The final article in the Symposium, by Karen Intrater and Traci
Gann, offers a glimpse of where the REDRESSTM model is headed. It
describes the steps taken to extend REDRESSTM mediation to cases that
have proceeded to the stage of formal complaints, with lawyers involved
on both sides. Having seen the impacts of mediation in cases at earlier
stages, the Postal Service decided to make it available in these cases as
well, through what they call the REDRESSTM II Program. Perhaps the
most interesting part of this development is the enlistment of lawyers in
utilization of transformative mediation, through seminars on advocacy in
mediation for Postal Service lawyers, creation of a website for
complainants' counsel, and organizational incentives for openness to the
use of mediation in cases at the formal complaint stage. While the
progress of this new program has yet to be studied, the initiative
demonstrates the Postal Service's strong commitment to taking full
advantage of the transformative potential of the mediation process.

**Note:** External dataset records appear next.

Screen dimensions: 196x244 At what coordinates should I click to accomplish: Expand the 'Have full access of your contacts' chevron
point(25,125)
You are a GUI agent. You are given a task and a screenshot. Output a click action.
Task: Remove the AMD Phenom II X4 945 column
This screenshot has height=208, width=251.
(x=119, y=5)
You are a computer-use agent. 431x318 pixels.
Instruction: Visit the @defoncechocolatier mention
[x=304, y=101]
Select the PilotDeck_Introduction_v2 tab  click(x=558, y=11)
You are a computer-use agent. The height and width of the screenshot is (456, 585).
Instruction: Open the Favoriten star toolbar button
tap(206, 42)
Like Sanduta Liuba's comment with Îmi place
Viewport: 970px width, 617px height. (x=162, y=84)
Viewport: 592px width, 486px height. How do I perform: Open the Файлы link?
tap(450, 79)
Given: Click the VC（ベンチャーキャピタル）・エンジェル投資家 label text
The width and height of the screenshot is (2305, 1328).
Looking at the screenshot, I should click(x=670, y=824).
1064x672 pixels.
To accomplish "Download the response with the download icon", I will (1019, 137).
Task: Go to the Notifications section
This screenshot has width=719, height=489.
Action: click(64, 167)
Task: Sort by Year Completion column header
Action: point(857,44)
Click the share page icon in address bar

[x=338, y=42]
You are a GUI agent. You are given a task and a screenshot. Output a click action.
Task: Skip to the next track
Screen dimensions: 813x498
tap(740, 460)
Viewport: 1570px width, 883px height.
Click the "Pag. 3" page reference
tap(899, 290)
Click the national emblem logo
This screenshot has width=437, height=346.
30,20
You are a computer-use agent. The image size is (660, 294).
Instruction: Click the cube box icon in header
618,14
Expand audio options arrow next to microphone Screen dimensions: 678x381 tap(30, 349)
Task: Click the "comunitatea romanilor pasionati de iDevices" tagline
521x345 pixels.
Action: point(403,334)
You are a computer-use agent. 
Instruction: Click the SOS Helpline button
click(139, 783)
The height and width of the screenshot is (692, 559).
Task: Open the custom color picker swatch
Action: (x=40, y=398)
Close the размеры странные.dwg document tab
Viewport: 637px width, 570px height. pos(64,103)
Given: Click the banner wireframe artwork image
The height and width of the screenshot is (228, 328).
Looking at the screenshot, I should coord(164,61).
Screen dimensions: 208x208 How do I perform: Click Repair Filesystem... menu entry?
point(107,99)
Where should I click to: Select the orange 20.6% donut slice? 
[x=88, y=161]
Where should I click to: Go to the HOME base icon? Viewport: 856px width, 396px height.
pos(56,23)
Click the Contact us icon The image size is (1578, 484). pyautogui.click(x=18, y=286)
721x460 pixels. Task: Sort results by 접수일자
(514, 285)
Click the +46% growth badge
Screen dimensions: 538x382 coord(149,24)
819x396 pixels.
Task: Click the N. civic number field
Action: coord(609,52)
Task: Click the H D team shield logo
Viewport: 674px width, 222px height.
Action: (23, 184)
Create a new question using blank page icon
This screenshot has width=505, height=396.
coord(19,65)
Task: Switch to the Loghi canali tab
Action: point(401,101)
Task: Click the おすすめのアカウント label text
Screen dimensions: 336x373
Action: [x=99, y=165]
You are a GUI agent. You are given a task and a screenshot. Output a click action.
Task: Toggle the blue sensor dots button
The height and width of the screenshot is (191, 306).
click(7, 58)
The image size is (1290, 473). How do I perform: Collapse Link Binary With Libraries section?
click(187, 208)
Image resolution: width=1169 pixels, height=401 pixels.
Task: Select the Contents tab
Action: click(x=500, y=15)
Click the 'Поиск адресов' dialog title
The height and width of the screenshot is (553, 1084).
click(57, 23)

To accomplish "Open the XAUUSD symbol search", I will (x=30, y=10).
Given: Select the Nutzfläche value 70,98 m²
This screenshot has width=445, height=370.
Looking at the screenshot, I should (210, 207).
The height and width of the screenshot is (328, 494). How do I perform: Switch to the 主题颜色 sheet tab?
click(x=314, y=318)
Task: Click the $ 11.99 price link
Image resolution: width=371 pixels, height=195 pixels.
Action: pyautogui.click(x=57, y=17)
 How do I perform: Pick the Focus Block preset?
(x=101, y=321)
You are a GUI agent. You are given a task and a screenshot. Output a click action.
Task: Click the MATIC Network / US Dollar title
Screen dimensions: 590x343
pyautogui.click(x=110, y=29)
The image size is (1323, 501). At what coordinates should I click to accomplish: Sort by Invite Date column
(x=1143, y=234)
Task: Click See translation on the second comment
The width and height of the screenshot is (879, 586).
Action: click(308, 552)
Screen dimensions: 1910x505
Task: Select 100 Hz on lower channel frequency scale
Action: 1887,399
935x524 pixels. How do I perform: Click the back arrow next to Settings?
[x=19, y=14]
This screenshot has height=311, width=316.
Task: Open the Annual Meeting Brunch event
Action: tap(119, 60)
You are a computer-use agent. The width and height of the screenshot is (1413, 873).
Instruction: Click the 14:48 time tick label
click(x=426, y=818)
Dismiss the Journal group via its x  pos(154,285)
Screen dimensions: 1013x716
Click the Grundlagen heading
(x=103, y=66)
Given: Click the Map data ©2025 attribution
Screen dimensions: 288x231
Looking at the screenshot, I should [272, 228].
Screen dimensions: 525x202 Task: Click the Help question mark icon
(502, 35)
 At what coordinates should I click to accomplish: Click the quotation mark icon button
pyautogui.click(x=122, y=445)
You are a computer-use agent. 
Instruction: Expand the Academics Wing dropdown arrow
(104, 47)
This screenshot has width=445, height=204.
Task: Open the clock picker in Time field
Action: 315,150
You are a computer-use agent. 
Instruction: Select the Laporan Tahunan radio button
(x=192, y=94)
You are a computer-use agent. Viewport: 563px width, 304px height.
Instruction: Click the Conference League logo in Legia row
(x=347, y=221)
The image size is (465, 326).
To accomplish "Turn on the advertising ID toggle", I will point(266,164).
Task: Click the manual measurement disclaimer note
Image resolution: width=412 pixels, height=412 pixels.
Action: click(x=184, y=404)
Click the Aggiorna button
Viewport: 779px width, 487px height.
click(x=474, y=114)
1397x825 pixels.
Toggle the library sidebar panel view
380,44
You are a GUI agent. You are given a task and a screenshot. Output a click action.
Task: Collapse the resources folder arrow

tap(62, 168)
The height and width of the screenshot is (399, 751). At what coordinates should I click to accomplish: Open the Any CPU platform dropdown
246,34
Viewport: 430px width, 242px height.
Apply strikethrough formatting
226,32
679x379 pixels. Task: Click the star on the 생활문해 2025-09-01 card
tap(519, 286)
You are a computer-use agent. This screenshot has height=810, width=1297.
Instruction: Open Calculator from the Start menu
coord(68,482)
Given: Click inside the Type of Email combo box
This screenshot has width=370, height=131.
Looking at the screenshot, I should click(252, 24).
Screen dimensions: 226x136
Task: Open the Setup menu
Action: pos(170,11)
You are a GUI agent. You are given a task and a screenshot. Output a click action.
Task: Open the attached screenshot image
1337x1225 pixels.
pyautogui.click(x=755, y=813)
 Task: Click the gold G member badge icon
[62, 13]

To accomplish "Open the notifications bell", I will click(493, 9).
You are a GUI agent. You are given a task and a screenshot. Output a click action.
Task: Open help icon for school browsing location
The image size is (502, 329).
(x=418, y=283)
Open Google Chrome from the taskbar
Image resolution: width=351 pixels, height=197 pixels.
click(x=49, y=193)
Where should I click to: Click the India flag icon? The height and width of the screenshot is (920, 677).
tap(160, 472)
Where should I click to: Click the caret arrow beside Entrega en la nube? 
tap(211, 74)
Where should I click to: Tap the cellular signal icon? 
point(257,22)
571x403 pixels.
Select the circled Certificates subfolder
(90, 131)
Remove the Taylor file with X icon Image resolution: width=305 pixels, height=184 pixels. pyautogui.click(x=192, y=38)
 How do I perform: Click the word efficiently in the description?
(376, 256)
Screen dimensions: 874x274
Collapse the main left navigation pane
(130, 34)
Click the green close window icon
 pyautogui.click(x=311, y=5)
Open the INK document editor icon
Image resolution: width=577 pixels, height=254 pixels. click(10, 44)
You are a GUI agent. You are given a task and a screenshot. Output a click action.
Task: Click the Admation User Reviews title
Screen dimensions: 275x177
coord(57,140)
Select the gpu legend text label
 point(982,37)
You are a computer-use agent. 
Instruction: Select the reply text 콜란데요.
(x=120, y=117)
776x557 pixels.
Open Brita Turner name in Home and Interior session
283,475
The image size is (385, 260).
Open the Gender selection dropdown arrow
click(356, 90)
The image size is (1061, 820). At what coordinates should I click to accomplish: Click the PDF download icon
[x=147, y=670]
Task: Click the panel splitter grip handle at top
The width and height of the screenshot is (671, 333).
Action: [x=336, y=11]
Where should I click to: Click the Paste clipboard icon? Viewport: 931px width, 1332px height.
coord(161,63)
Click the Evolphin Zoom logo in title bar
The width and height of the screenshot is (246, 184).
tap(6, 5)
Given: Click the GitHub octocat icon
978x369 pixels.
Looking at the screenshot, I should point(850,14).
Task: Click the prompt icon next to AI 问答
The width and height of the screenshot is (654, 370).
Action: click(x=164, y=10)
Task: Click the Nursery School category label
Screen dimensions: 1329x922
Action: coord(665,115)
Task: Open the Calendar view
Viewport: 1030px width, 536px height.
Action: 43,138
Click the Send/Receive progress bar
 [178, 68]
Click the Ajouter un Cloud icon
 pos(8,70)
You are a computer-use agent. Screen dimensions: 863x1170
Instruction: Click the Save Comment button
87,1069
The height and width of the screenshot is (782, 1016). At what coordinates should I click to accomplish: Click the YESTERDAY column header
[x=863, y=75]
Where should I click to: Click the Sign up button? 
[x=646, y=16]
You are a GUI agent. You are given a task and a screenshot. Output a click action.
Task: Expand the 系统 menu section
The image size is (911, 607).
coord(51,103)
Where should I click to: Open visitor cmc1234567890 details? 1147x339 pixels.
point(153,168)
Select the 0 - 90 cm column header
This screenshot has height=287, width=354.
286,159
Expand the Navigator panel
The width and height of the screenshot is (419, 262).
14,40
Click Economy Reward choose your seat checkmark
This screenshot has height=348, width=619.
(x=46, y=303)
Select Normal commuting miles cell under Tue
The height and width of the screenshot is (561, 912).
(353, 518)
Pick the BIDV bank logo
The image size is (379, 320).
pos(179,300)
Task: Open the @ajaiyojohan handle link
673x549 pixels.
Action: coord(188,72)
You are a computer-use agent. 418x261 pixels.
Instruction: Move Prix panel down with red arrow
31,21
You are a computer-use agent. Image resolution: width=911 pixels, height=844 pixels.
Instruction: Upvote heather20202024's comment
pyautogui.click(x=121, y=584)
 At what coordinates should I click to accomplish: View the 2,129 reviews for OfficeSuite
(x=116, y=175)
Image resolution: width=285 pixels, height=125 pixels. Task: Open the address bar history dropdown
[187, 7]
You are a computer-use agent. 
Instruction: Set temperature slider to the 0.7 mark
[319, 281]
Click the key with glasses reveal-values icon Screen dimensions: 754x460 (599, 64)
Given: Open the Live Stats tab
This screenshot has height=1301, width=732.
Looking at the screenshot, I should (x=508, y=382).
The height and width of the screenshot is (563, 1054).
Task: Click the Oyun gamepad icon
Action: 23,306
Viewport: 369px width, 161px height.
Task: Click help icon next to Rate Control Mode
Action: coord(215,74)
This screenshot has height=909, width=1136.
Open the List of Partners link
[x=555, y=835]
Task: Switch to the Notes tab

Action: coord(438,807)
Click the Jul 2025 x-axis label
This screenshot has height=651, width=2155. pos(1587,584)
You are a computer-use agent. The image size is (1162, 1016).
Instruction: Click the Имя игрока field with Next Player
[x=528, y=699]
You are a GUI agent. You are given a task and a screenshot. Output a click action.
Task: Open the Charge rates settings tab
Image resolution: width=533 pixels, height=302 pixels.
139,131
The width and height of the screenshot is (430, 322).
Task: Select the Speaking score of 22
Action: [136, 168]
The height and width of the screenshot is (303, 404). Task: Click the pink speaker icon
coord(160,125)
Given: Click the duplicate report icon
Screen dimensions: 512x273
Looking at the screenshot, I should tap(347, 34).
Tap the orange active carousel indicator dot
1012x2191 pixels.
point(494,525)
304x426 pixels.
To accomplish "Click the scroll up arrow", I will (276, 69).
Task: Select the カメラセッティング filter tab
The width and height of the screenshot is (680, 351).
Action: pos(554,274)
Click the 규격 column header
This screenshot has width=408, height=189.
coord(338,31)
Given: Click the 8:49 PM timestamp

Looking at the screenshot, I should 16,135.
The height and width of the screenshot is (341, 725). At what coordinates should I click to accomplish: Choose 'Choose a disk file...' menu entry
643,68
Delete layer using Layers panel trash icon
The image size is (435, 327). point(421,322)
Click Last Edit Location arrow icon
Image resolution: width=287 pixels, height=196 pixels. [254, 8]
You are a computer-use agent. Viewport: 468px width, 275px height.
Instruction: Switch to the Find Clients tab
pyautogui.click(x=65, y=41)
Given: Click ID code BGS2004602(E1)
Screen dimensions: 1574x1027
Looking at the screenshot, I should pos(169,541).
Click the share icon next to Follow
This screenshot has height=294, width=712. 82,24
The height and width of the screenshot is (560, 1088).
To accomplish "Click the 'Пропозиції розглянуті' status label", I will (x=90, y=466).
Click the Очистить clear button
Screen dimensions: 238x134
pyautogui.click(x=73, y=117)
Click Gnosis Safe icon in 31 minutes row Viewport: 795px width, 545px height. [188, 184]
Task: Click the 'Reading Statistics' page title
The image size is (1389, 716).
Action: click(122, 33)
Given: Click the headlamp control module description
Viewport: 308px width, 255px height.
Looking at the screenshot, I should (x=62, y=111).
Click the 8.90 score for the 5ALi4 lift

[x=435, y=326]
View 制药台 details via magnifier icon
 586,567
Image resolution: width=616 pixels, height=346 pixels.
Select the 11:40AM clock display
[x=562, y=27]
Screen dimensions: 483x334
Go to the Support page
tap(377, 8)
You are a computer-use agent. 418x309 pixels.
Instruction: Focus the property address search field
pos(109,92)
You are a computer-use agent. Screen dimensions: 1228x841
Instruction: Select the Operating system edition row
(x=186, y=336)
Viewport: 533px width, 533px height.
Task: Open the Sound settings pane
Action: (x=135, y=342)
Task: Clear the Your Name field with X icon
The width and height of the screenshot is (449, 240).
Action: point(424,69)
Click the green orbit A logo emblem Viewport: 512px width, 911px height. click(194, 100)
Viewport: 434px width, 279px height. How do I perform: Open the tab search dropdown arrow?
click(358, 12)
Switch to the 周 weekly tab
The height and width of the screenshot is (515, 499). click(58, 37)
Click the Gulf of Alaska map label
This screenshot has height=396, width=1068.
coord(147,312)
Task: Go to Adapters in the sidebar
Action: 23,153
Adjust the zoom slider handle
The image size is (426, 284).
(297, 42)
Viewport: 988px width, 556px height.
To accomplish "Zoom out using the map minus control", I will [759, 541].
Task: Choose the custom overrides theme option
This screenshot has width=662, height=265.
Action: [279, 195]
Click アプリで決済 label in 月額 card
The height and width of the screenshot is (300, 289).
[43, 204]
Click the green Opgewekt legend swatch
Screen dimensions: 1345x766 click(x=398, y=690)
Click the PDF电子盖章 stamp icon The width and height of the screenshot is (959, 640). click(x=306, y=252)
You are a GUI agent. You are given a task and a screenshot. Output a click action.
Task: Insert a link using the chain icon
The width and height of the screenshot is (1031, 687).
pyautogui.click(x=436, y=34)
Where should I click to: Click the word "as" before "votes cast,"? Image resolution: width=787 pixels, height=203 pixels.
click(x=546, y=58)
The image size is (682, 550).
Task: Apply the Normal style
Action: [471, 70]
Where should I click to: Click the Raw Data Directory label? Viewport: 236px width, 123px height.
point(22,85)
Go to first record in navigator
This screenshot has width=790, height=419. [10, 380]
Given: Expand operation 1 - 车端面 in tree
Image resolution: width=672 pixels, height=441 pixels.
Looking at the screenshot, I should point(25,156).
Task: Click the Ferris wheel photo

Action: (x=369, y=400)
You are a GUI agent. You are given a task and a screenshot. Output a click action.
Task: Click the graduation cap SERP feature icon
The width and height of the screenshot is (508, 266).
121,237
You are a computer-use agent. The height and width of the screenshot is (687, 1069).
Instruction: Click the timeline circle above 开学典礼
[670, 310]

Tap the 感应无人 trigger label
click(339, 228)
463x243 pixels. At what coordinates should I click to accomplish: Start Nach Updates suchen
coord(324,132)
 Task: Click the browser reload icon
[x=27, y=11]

In sum, this Symposium offers a unique and varied look at a
program that represents a highly significant development in the
mediation of workplace conflict, as well as a truly remarkable effort to
carry a new theory of conflict intervention into the concrete world of
practice. The articles that follow include the perspectives of program
designers and administrators, conflict theorists, and social science
researchers. The result is a rich and provocative brew that should interest
all those involved in workplace conflict issues and in issues of mediation
theory and practice.
9. See supranote 7 and accompanying text.